By Danny Knobler | Baseball Insider

Tigers reliever Al Alburquerque benefited from the Red Sox's reluctance to swing, registering a 1-2-3 inning in Game 1. (USATSI)
Al Alburquerque benefited from the Red Sox's reluctance to swing, registering a 1-2-3 inning in Game 1. (USATSI)

BOSTON -- Two 1-0 playoff games.

One speeds along, gets done in just over 2 1/2 hours. The other drags on for almost four hours.

Were the Cardinals and Dodgers and Tigers and Red Sox really playing the same game? How can two 1-0 games look this different?

Don't say it's because one set of pitchers threw strikes and the others didn't. The nine pitchers in the Tigers-Red Sox game threw 62.4 percent of their pitches for strikes. The eight pitchers in the Cardinals-Dodgers game were only a tick better, at 63.1 percent.

There were more walks in the American League game (9-3), more hits (10-7) and more hit batters (2-0). And many more pitches thrown (322 in Red Sox-Tigers, vs. 247 in Cardinals-Dodgers).

One predictable issue for the ALCS game: The Red Sox don't swing the bat much. According to data from brooksbaseball.net, the Red Sox swung at only 39 percent of the pitches thrown by the Tigers (while the Tigers swung at 55 percent of the pitches the Red Sox threw).

The Red Sox forced starter Anibal Sanchez out of the game after six innings, and they also forced the Tigers to throw 164 pitches. While pitch-count data is a little sketchy, baseball-reference.com lists just one game (regular season or postseason) in which a team threw more pitches than that in a nine-inning one-hitter.

The Diamondbacks needed 171 pitches in a 2001 one-hitter against the Cubs, in a game started by Randy Johnson.

The Red Sox love long at-bats, but in many cases in Game 1 they took so many strikes that they worked themselves into outs rather than into good positions to hit. In the one inning Al Alburquerque pitched, the Sox swung at only three of his 12 pitches, but went down 1-2-3 because five of the nine pitches they took were called strikes (and PitchFx showed that four of the five were in strike zone, and the fifth was borderline).

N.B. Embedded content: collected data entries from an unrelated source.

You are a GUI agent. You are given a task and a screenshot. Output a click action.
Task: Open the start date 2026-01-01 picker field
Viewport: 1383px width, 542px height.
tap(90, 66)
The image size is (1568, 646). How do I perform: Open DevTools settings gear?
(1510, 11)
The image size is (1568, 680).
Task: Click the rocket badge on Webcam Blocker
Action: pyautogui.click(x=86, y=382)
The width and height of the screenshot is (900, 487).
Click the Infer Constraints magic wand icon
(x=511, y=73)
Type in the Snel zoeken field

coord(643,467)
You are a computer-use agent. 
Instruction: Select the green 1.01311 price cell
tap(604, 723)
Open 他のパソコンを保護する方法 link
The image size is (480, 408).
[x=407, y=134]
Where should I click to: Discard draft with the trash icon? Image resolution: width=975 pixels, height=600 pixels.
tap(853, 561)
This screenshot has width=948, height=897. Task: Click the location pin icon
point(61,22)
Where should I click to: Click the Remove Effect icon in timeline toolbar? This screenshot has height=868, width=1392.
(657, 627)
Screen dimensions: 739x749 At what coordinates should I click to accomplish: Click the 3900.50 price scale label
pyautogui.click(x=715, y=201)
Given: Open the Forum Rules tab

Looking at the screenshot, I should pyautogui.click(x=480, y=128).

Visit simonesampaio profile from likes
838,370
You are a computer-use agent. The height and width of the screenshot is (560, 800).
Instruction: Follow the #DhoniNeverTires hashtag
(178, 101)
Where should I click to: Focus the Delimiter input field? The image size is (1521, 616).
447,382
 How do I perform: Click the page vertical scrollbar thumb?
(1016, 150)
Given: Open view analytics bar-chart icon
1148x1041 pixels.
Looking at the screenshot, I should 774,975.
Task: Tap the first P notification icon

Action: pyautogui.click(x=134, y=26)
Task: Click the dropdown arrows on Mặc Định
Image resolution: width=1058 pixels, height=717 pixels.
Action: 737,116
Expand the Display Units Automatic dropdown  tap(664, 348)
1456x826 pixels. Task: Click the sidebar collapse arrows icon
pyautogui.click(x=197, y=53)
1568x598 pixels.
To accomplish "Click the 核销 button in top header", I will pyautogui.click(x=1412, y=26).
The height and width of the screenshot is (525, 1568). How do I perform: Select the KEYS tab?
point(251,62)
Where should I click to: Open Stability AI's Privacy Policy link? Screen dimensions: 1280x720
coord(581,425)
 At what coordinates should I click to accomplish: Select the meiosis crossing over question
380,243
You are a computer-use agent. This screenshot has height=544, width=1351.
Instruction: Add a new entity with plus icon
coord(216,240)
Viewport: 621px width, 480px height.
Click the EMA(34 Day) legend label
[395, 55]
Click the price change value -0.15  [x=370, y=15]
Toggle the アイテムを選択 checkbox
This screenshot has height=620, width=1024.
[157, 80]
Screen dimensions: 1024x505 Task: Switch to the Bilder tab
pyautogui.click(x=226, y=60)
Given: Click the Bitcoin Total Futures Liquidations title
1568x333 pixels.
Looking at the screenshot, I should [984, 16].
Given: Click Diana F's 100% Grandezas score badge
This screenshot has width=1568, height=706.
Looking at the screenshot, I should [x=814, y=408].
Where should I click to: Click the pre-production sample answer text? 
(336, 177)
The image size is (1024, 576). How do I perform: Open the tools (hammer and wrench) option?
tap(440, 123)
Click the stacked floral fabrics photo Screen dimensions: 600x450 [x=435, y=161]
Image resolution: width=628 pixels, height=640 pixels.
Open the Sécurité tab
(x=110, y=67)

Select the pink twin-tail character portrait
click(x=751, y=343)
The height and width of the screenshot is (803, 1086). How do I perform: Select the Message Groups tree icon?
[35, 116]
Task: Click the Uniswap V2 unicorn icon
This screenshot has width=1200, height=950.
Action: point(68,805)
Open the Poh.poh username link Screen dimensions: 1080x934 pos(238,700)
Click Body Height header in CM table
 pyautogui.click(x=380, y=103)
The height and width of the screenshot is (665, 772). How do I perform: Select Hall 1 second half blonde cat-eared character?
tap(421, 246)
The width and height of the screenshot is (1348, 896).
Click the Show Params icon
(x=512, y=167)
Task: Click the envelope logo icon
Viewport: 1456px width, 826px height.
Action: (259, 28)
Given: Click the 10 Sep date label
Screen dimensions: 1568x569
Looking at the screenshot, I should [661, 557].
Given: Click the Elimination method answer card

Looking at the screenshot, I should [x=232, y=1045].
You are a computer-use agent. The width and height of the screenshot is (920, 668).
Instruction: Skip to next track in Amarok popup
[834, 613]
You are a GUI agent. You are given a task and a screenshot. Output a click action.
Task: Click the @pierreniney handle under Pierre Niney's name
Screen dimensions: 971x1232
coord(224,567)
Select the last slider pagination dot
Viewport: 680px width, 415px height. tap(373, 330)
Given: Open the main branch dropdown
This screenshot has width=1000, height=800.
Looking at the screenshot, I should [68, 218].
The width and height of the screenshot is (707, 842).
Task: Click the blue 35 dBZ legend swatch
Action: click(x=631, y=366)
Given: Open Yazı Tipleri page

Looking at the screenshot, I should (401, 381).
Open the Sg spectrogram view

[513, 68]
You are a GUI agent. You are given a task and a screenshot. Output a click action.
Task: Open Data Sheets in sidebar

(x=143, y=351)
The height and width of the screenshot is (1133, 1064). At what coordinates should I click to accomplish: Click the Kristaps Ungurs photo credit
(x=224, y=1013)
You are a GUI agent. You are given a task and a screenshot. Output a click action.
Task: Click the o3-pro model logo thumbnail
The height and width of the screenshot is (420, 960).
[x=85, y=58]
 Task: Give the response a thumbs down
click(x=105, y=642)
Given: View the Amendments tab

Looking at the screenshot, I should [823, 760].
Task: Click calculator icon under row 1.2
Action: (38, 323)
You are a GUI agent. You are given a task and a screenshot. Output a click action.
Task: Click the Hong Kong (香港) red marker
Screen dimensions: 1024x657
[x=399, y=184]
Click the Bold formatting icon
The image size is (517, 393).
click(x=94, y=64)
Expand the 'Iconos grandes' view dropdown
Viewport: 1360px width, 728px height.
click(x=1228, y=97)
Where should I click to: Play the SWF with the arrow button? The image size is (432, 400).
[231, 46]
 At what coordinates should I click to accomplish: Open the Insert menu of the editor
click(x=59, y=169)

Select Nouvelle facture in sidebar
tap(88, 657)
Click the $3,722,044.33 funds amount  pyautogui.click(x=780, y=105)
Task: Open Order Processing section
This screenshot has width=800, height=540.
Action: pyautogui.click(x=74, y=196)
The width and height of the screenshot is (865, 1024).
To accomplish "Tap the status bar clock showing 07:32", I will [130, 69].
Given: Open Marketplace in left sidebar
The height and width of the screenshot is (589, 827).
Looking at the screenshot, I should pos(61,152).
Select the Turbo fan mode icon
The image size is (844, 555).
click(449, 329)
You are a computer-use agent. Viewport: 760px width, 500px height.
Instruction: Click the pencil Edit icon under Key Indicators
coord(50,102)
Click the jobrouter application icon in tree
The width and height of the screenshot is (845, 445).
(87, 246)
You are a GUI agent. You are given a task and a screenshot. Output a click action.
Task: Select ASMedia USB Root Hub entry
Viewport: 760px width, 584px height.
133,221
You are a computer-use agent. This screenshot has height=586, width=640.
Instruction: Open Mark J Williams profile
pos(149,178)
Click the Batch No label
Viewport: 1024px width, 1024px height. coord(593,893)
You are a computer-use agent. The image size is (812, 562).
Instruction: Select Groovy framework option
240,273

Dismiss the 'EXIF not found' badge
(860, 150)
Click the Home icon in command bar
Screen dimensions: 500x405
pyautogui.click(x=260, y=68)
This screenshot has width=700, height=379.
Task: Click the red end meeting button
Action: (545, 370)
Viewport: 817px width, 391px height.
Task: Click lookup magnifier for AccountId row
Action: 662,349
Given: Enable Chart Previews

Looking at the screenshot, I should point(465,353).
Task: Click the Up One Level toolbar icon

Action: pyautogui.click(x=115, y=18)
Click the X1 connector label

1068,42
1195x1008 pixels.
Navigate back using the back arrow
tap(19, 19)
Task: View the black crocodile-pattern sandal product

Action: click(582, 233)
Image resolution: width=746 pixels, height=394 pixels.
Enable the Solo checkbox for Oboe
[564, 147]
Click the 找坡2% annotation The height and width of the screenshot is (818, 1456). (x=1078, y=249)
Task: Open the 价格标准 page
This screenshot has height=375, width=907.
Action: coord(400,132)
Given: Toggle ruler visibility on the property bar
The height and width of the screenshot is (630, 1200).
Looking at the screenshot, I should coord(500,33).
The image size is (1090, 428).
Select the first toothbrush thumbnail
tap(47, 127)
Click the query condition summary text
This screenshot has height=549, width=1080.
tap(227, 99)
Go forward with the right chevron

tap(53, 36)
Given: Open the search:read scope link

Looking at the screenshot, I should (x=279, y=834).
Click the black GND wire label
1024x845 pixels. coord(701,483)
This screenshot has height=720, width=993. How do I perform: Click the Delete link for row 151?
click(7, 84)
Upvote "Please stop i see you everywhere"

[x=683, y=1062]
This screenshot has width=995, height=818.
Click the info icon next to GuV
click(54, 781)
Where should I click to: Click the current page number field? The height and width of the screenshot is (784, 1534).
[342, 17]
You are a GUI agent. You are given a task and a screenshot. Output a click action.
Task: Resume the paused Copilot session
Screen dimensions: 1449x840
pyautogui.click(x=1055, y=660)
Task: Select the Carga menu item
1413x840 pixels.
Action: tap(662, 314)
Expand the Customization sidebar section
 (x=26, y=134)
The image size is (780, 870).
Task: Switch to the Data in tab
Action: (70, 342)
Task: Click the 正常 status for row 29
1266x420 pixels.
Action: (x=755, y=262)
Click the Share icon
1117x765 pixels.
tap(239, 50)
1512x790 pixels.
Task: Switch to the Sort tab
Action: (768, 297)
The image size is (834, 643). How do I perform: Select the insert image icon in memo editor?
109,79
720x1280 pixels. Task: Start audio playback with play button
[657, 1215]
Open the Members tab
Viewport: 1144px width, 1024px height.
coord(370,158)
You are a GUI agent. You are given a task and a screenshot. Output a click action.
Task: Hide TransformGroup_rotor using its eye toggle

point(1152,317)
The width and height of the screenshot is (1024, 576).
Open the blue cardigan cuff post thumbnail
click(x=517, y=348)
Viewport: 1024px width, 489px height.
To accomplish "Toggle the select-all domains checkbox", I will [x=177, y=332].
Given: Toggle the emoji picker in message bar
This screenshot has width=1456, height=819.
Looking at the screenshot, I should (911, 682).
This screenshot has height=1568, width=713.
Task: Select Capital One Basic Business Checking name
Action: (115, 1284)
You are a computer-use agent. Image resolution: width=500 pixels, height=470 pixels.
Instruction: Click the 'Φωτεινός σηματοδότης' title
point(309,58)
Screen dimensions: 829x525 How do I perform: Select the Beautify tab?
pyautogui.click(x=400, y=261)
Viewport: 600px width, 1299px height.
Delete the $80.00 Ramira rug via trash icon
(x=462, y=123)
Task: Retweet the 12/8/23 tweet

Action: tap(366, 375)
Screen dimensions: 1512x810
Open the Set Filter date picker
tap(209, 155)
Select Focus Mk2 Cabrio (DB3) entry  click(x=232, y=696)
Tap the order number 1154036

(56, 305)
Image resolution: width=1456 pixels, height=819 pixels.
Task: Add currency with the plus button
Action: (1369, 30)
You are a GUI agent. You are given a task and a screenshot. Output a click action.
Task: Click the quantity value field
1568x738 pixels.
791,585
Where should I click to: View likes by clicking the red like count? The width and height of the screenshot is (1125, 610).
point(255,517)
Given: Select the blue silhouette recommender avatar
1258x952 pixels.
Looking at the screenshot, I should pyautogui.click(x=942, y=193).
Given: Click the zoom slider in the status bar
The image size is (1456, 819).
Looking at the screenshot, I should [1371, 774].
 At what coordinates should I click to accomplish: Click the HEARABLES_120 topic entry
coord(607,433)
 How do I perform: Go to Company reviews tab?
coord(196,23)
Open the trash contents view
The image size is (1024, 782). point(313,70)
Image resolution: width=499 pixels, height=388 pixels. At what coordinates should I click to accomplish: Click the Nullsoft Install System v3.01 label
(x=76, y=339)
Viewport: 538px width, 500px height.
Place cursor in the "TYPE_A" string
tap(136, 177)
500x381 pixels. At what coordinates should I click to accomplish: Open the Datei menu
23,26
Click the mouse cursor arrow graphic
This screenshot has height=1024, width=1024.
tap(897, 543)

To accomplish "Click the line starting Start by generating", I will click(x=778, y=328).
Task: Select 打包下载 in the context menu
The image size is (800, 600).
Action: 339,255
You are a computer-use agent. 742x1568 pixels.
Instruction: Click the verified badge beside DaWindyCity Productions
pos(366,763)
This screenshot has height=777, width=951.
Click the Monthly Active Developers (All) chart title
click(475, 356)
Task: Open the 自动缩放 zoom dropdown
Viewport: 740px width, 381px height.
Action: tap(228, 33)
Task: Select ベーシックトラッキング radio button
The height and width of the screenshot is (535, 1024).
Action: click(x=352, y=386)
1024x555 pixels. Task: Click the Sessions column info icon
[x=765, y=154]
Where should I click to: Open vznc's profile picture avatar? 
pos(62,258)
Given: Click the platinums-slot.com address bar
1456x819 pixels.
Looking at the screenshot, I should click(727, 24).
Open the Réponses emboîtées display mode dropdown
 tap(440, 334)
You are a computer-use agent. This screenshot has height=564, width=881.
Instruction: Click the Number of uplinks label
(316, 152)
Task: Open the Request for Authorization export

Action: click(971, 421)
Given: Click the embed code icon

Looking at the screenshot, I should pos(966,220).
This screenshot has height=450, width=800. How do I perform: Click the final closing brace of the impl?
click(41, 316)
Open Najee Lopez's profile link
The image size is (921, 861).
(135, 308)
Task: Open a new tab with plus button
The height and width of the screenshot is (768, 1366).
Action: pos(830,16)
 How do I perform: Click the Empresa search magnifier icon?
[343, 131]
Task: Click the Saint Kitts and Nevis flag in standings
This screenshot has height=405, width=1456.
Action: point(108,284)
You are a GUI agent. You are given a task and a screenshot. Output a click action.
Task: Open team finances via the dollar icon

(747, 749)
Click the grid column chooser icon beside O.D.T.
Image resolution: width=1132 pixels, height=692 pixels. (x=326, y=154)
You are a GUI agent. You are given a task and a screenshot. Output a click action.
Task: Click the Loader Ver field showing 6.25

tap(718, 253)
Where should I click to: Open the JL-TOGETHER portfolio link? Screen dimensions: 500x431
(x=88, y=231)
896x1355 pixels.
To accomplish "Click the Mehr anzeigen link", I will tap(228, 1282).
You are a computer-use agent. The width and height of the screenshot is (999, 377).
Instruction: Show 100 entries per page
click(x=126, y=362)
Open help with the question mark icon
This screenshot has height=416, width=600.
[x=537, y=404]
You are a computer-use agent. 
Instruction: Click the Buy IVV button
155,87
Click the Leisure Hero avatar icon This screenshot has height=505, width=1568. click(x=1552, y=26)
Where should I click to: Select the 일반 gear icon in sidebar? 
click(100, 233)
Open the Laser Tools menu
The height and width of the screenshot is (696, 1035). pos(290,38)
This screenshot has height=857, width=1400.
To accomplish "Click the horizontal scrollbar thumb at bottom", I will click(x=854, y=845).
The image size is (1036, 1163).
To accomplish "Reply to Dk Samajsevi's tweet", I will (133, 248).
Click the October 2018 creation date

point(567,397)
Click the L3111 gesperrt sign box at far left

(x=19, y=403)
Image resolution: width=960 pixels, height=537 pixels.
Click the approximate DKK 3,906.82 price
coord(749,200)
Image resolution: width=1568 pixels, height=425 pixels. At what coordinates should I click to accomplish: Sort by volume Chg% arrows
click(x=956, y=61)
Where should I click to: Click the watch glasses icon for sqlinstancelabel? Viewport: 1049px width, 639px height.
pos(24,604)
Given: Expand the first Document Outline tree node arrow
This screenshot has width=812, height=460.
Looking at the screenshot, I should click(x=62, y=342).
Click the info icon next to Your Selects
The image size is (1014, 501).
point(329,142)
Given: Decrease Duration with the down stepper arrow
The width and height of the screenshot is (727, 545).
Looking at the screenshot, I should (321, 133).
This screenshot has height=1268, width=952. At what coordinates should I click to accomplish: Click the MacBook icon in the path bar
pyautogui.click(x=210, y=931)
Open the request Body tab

Tigers manager Jim Leyland said Sunday that the Tigers have encouraged Alburquerque to use his 95 mph fastball more often, and speculated that the number of fastballs may have surprised the Red Sox. Sure enough, the Red Sox took all six fastballs Alburquerque threw, even though five of them were strikes.

It's possible the Red Sox will be more aggressive in Game 2. The last time they faced Max Scherzer, the Tigers' Game 2 starter, Scherzer made it through seven innings by consistently getting ahead in the count.

That night, when a Boston reporter asked Leyland about the Red Sox's strategy of working the count, Leyland snapped back.

"You can't work the count when the pitcher throws strikes," he said.

You can't do it successfully. You can make a 1-0 game last nearly four hours.